We needed just a little more time in Max's field.
“Taking Woodstock” is a pleasant disappointment - pleasant because it’s a quiet
look at the origins of a chaotic subject, and a disappointment because no matter
what is happening on screen, we all want to walk across that field to hear Jimi
Hendrix play “The Star Spangled Banner.” Take us there, just for a few minutes,
Mr. Lee. But he never does.
Director Ang Lee, a Taiwanese with highly sensitive antennae, appears to love
examining cubbyholes of American culture (“The Ice Storm,” “Brokeback
Mountain”). And yet, talented as he is, he often seems an outsider burrowing
almost inside the American psyche, but not quite.

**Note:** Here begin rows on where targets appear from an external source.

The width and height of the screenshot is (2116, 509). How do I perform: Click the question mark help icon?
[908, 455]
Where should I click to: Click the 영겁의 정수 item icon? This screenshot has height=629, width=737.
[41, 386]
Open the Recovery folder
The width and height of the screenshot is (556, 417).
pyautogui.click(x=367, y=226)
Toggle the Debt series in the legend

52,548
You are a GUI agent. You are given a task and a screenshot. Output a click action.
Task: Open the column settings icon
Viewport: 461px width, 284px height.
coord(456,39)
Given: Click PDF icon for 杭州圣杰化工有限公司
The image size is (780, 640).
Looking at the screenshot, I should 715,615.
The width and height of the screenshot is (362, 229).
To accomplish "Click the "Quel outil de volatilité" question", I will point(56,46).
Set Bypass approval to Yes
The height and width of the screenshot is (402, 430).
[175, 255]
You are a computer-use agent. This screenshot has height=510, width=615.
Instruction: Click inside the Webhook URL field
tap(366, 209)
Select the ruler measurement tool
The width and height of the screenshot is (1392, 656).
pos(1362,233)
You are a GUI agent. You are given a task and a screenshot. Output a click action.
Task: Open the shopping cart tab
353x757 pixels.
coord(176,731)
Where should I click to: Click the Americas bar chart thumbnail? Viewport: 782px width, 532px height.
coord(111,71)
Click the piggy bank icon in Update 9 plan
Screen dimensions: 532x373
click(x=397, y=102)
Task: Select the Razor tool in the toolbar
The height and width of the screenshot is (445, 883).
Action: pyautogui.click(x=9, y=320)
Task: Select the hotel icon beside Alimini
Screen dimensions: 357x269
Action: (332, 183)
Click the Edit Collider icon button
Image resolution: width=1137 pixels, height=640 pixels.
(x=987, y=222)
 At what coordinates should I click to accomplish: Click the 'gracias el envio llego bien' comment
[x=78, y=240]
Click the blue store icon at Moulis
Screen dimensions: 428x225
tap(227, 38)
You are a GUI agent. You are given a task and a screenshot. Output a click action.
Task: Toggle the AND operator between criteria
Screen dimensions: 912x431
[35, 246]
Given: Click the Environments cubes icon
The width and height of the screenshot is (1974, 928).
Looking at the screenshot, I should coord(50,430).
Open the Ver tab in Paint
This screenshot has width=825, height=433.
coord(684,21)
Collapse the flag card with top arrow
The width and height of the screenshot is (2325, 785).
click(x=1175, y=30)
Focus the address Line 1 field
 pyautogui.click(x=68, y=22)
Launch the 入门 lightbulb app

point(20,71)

In this case he hits the
target he has set – the raw beginnings of Woodstock – but misses the target the
audience really wants – a piece of the happening itself.
More than
forty years ago Elliot Tiber left the rural quiet of his hometown, Bethel, NY,
for the promise of Greenwich Village, only to be summoned back by his aging
father to save the family business – a motel on a rapid slide to failure. As
head of the Bethel Chamber of Commerce, Elliot heard that the neighboring town
of Wallkill had denied a concert permit to a group looking to mount an outdoor
folk festival. With the acquired touch of a New Yorker, he called the festival
producers and offered his family’s motel, the El Monaco, as a staging area for
the festival crew. The growing crowd spread down the road to Max Yasgur’s
(Eugene Levy) field. And so both Elliot and Max and the now famous field of
grass and mud slid into history.
It’s not hard
to believe for even a moment that Elliot’s parents, Jake (Henry Goodman) and
Sonia (Imelda Staunton) have let their motel sink into ruin. They are cranky
with customers and have no idea how to run the place; if Wallkill hadn’t denied
the festival permit, the mild-mannered Elliot might have presided over the
family’s descent to oblivion. But instead, he spotted the opening and picked up
the phone.
As the story
picks up steam (an overstatement), it’s fun to watch the innocence in the crowd
at the El Monaco. Kids cavort awkwardly naked in a pond; a collective hug and a
kiss, guitars, folksingers, and peace signs sprout everywhere. Forget the mud
and the sewage; this was Woodstock, the shot fired by the hippies and heard
round the world. It was a chaotic 3-day campout that no one there would ever
forget.
If ever there
were an apt tagline for a story about the origins of Woodstock, it surely is the
one attached to this movie: “A Generation Began in his Backyard.” But Ang Lee
has told his tale in the mildest of ways. I think many of us left the theater
wishing we were humming a song by Joan Baez or Arlo Guthrie. We needed just a
little time in Max Yasgur’s field where a festival turned into a legend.